[Dataset entries]
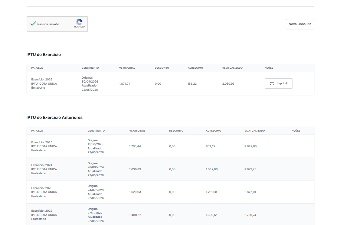The height and width of the screenshot is (225, 340).
Task: Click the DESCONTO header in previous years table
Action: (x=176, y=131)
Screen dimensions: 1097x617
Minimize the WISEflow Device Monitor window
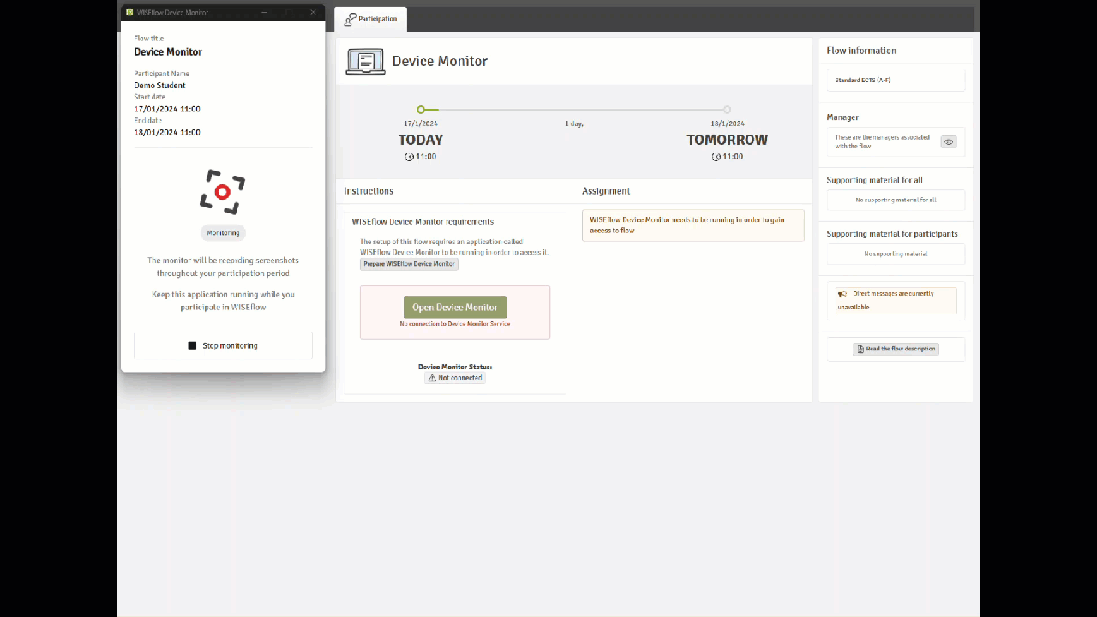point(265,13)
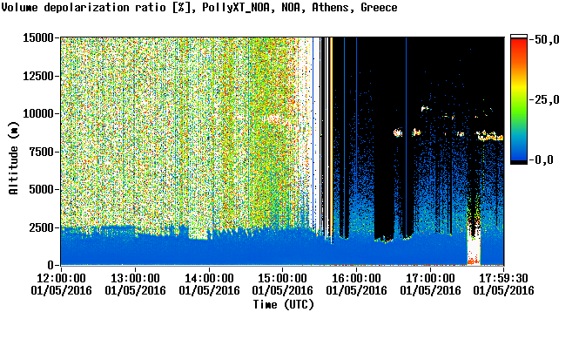Click the 17:00:00 time tick label

[x=430, y=278]
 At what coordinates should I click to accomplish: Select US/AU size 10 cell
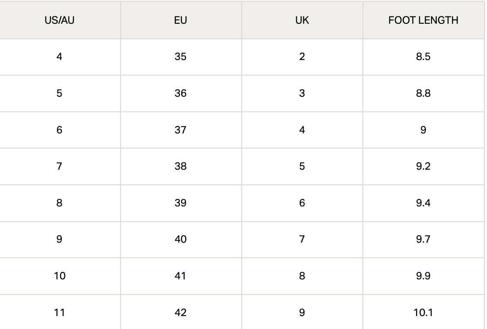[60, 276]

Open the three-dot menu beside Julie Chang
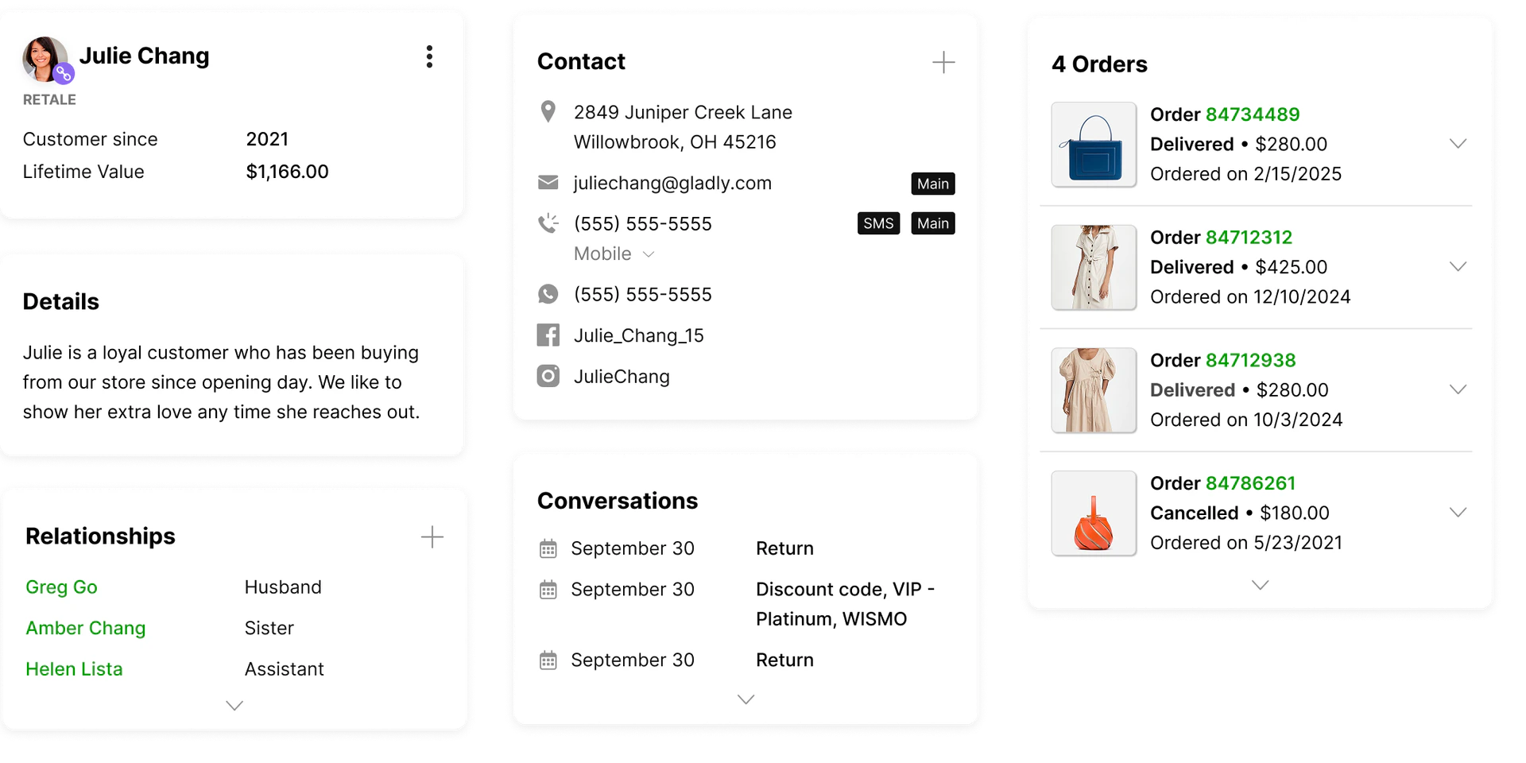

EXERCISE AIM: Write out, exactly and with nothing added, every line from the one that holds "Screen dimensions: 1097x617" to the end of the entries above; pictures stay out.

EXERCISE ANSWER:
Screen dimensions: 1097x617
Minimize the WISEflow Device Monitor window
point(265,13)
Click the 17:00:00 time tick label

[x=430, y=278]
 At what coordinates should I click to accomplish: Select US/AU size 10 cell
[60, 276]

Open the three-dot menu beside Julie Chang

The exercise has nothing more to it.